Lei è Tiziana Ciprini, una bravissima collega con la quale ho condiviso otto anni di battaglie in Commissione Lavoro. Oggi, grazie al suo impegno, il Senato ha dato il via libera definitivo al Disegno di Legge sulla parità salariale tra uomo e donna.
Nessuno ve lo dirà, ma è lei la persona che ha portato questo tema in Parlamento con un progetto di legge concreto e l’ha seguito passo passo. Ha lavorato con esperti e associazioni seguendo le varie audizioni nella Commissione di competenza, fino ad arrivare a una proposta condivisa tra i vari gruppi parlamentari.

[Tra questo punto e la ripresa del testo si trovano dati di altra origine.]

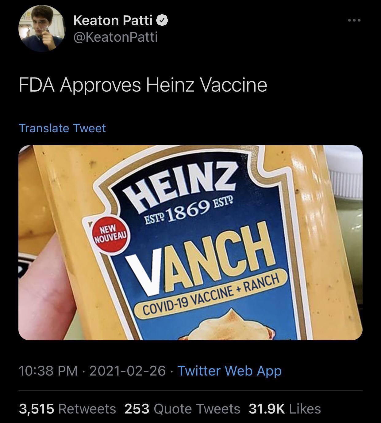Open the three-dot tweet options menu

tap(354, 21)
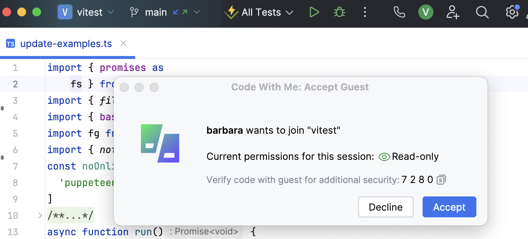
Task: Accept barbara as a guest
Action: [x=449, y=207]
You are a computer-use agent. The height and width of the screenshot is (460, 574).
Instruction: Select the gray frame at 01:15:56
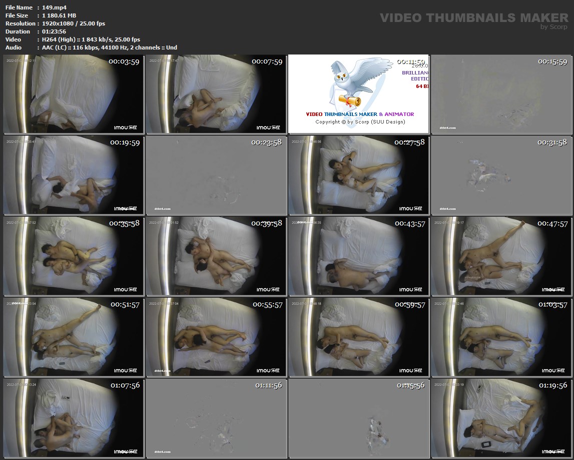point(358,418)

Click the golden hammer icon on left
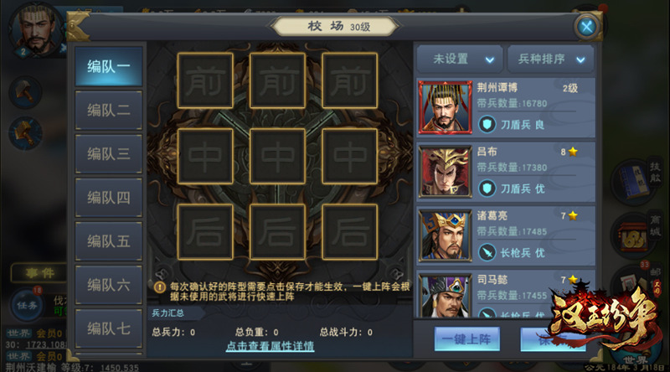(25, 133)
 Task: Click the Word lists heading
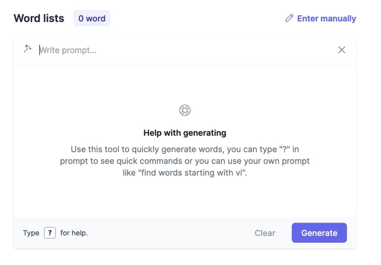(39, 18)
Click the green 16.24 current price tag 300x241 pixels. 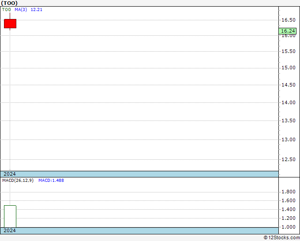(x=288, y=31)
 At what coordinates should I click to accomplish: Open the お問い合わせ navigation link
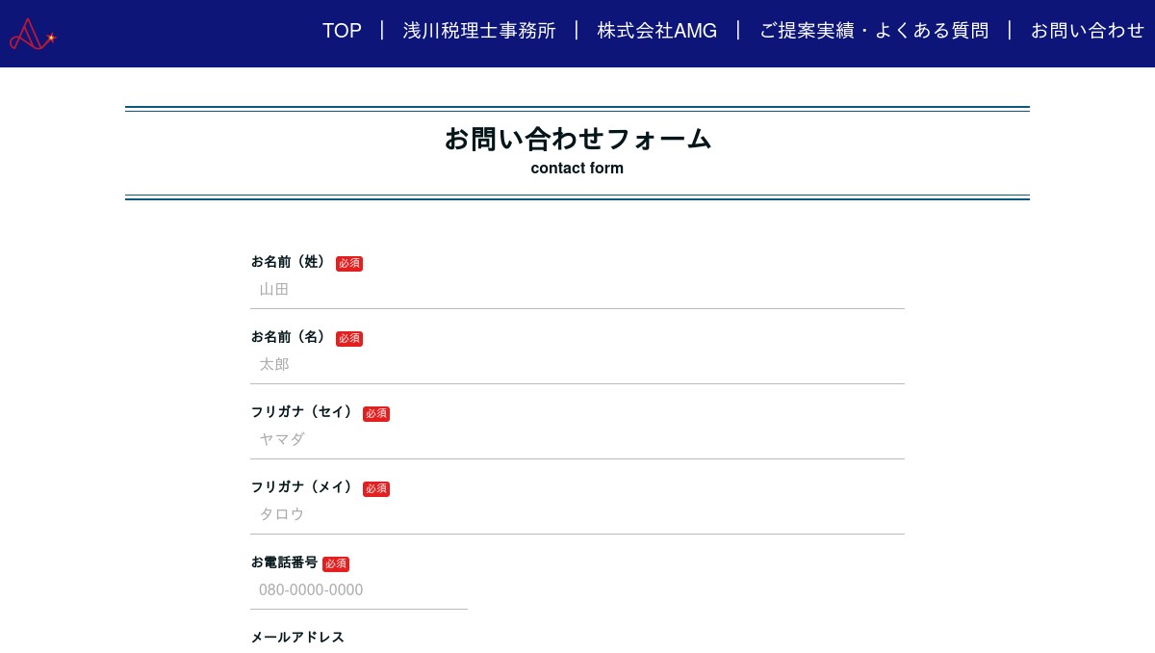tap(1087, 31)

Difendendo e custodendo i principi ispiratori della sua iniziativa che è stata seguita un po’ da tutti, vuoi per condivisione d’intenti, vuoi per opportunità politica.

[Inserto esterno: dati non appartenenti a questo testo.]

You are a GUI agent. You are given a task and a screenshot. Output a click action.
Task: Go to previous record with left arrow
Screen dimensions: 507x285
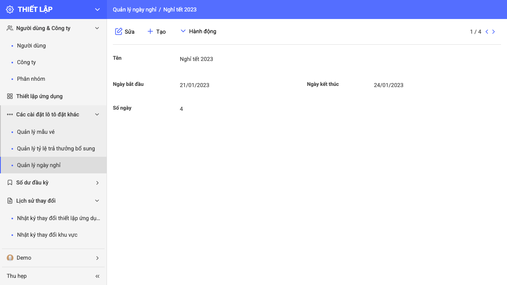tap(487, 32)
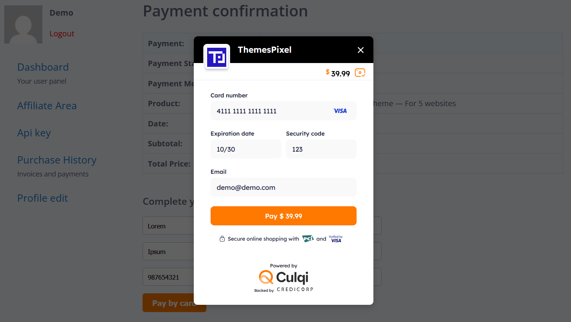Image resolution: width=571 pixels, height=322 pixels.
Task: Open Purchase History in sidebar
Action: point(57,160)
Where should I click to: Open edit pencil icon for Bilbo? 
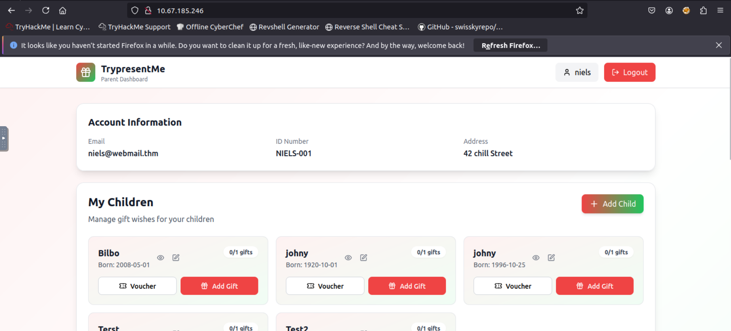(x=176, y=258)
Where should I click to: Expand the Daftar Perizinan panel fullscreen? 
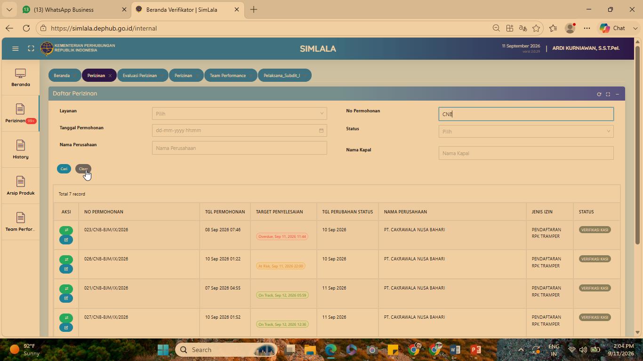[608, 94]
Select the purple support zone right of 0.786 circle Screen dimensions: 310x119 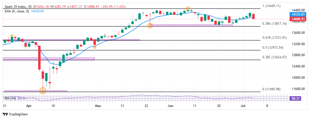coord(192,26)
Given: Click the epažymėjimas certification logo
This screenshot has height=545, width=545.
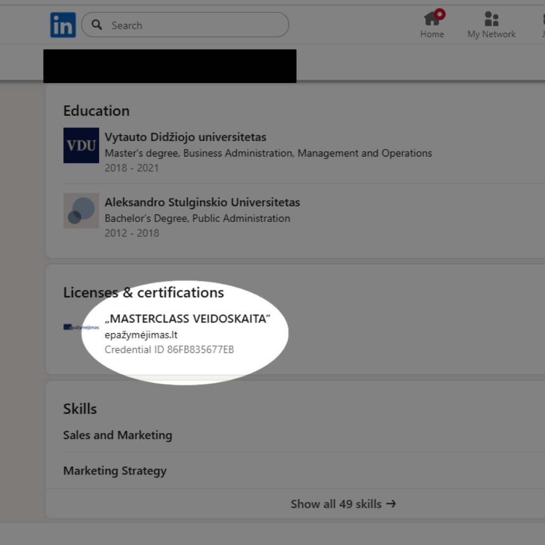Looking at the screenshot, I should 81,327.
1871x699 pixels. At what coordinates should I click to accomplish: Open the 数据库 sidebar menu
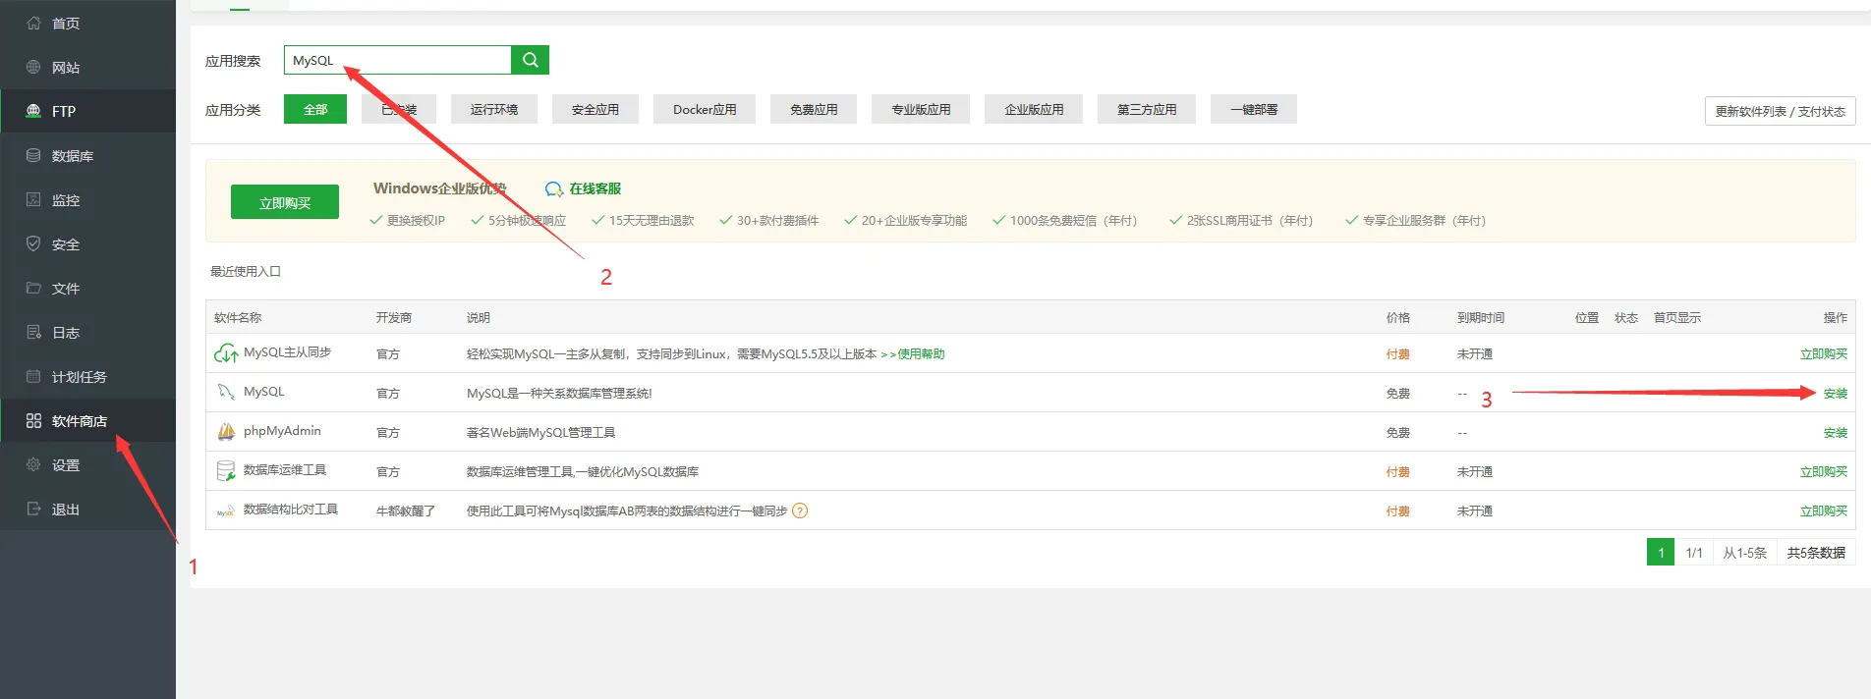(x=73, y=156)
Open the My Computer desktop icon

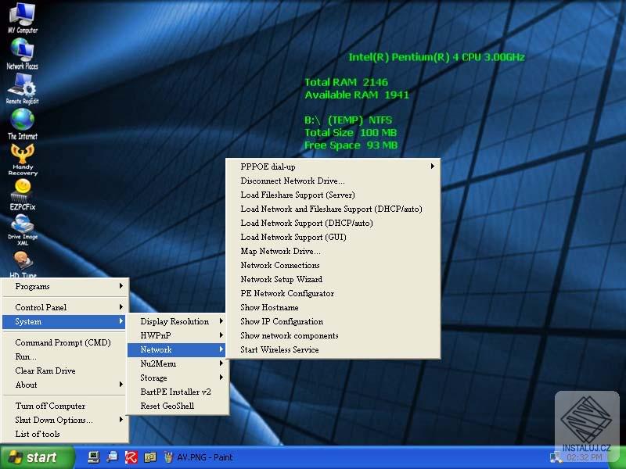click(22, 16)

Tra le novità introdotte dalla legge ci sono nuovi strumenti per la lotta alla discriminazione di genere sul posto di lavoro, come l’individuazione di ulteriori forme di discriminazione indirette e l’obbligo per le aziende di redigere rapporti sul divario di genere tra i propri dipendenti. Viene inoltre introdotta la “certificazione della parità di genere”, che comporterà sgravi fiscali per le aziende meritevoli, e il principio di equilibrio di genere negli organi delle società pubbliche.
Non si tratta di un tema marginale, sia chiaro. Basti osservare i numeri.
Secondo i dati Eurostat aggiornati al 2019 la differenza nella retribuzione oraria lorda tra uomini e donne in Italia si attesta al 4,7% (terzi nell’Ue dopo Romania e Lussemburgo), ben al di sotto del 14,1% della media europea.
La percentuale però cambia di molto se si considera il divario retributivo di genere complessivo, cioè lo scarto tra il salario annuale medio percepito da donne e uomini, che tiene conto di diversi elementi, tra cui il fatto che gli uomini lavorano in media più ore all’anno rispetto alle donne. In questo caso la differenza (dati 2018) sale al 43 per cento, terzo divario più alto dopo Paesi Bassi e Austria.
Per quanto riguarda l’occupazione in generale, invece, l’Italia è tra i Paesi Ue con il più alto divario occupazionale di genere (ossia la differenza tra gli occupati uomini e donne), pari al 19,6 per cento, contro una media europea pari a meno del 12 per cento.
Anche se non ti sarà riconosciuto il giusto merito – come invece avviene per altri – so già che per te quel che conta è il risultato e anche per questo ti ringrazio. Sei un esempio.